Adult Reading Group
Join us on the third
Thursday of the month at 6:00 p.m. for our adult reading group discussion.
A wide variety of books have been selected for the 2023 calendar year and it’s a fun evening with a lively discussion.
The Good Sister
Devil in the White City
Chelsea Girls
Oh William!
One Italian Summer
A Million Reasons Why
Reminders of Him
We Were Never Here
All the Children Are Home
We Are the Brennans
Forever Interrupted
Most Popular Book the year you were born —
1930
The biggest book of 1930 was the charming Cimarron by Edna Ferber, a frontier adventure tale of a spunky woman who creates an empire for her family.
1931
Pearl S. Buck won a Pulitzer and eventually a Nobel Prize for The Good Earth, about farm and family life in a small Chinese village.
1932
Inspired by Charles Morgan’s own station in Holland during World War I, The Fountain is the story of a British officer’s affair with a German officer’s wife.
1933
An epic spanning Cuba, Italy and France, Anthony Adverse by Hervey Allen follows the travails of an orphan and his lady loves.
1934
So popular was this classic tale of a strict-but-inspiring teacher and his bright Brooklyn pupils that Goodbye, Mr. Chips by James Hilton inspired two movies, two TV series and countless imitators.
1935
Lutheran minister Lloyd C. Douglas found literary fame later in life due to novels like Green Light, about a doctor who accidentally kills a patient.
1936
Before it was an essential piece of Hollywood history, Gone with the Wind by Margaret Mitchell was a wildly popular novel about a Southern debutante during the Civil War.
1937
John Steinbeck’s classic tragedy Of Mice and Men is essentially American in its tale of friendship and the promise of solid work and prosperity in the west.
1938
Required reading in grade schools since its publication nearly eighty years ago, The Yearling by Marjorie Kinnan Rawlings is a coming-of-age story of a boy and his pet.
1939
Steinbeck found another rousing success in The Grapes of Wrath, a reflection on the effects that the Great Depression had on an ordinary farming family.
1940
The rather depressing and tragic lives of a mining family in Wales is captured in How Green Was My Valley, which was eventually adapted as a beloved film starring Maureen O’Hara.
1941
While World War II raged, Americans delved into Ernest Hemingway’s painful depiction of the Spanish Civil War in For Whom the Bell Tolls.
1942
Franz Werfel was a Jewish writer whose satirical takedowns of the Nazis led to his flight from Vienna to Paris to the United States. Here he wrote The Song of Bernadette, the true story of a girl’s visions of the Virgin Mary at Lourdes.
1943
The message of A Tree Grows in Brooklyn, Betty Smith’s tale of an immigrant teen in turn-of-the-century New York City, was to stay strong, and look for beauty everywhere.

DATA SECTION:
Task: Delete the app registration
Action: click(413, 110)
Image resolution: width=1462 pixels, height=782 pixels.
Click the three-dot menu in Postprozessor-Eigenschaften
* * *
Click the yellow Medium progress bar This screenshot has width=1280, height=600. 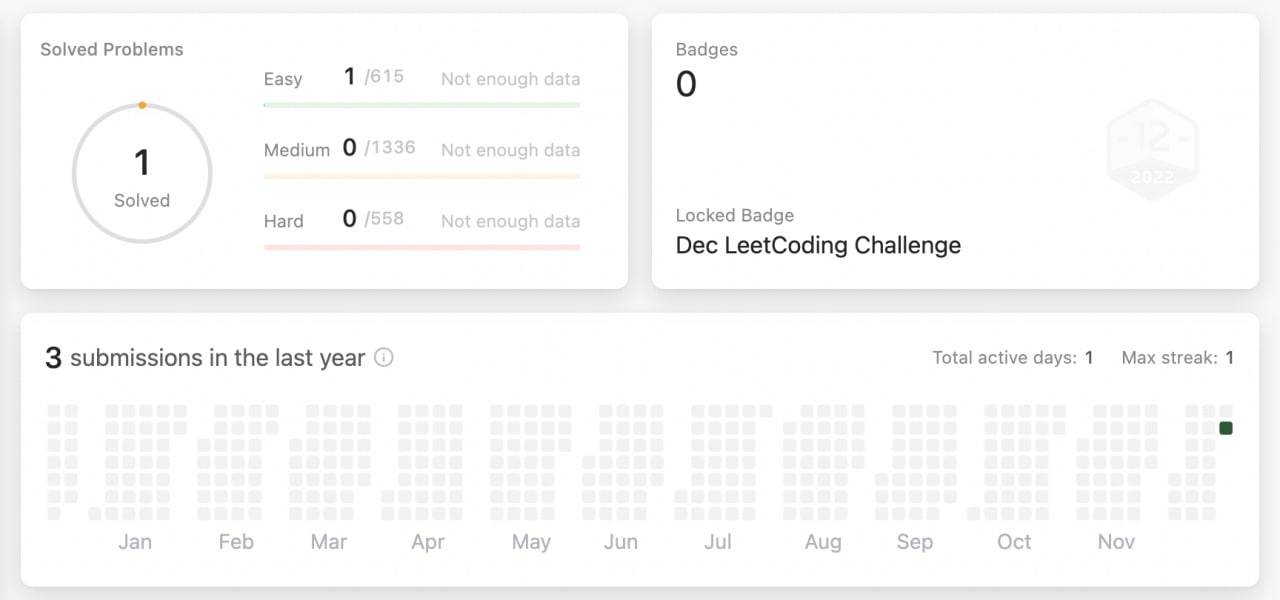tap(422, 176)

ACTION ITEM A: Retype the section of the reading group page that opens with the words containing "One Italian Summer" and closes with "German officer’s wife.".
ACTION ITEM B: Extend the reading group page onward from its final sentence.
The listing is not needed for this work.

EXERCISE ANSWER A:
One Italian Summer
A Million Reasons Why
Reminders of Him
We Were Never Here
All the Children Are Home
We Are the Brennans
Forever Interrupted
Most Popular Book the year you were born —
1930
The biggest book of 1930 was the charming Cimarron by Edna Ferber, a frontier adventure tale of a spunky woman who creates an empire for her family.
1931
Pearl S. Buck won a Pulitzer and eventually a Nobel Prize for The Good Earth, about farm and family life in a small Chinese village.
1932
Inspired by Charles Morgan’s own station in Holland during World War I, The Fountain is the story of a British officer’s affair with a German officer’s wife.

EXERCISE ANSWER B:
1944
A depiction of race relations in Georgia in the 1920s, Strange Fruit by Lillian Smith caused immediate controversy (and was even banned) for its portrayal of the forbidden love between a white boy and a black girl.
1945
The original bodice-ripping romance, Forever Amber by Kathleen Winson traces a pregnant teen as she schemes her way into a role as a mistress to the hedonistic King Charles II.
1946
Daphne du Maurier followed up her smash success Rebecca with The King’s General, a gothic romance about two lovers separated by the English Civil War.
1947
Boosted by its much-needed optimism in a troubling decade, and a film adaptation starring Frank Sinatra, The Miracle of the Bells by Russell Janney was the biggest book of the year. The tragic (but ultimately uplifting) story centers on a totally unknown actress who dies during the filming of a Joan of Arc movie, and how churches around the country ring bells for days to mark her passing.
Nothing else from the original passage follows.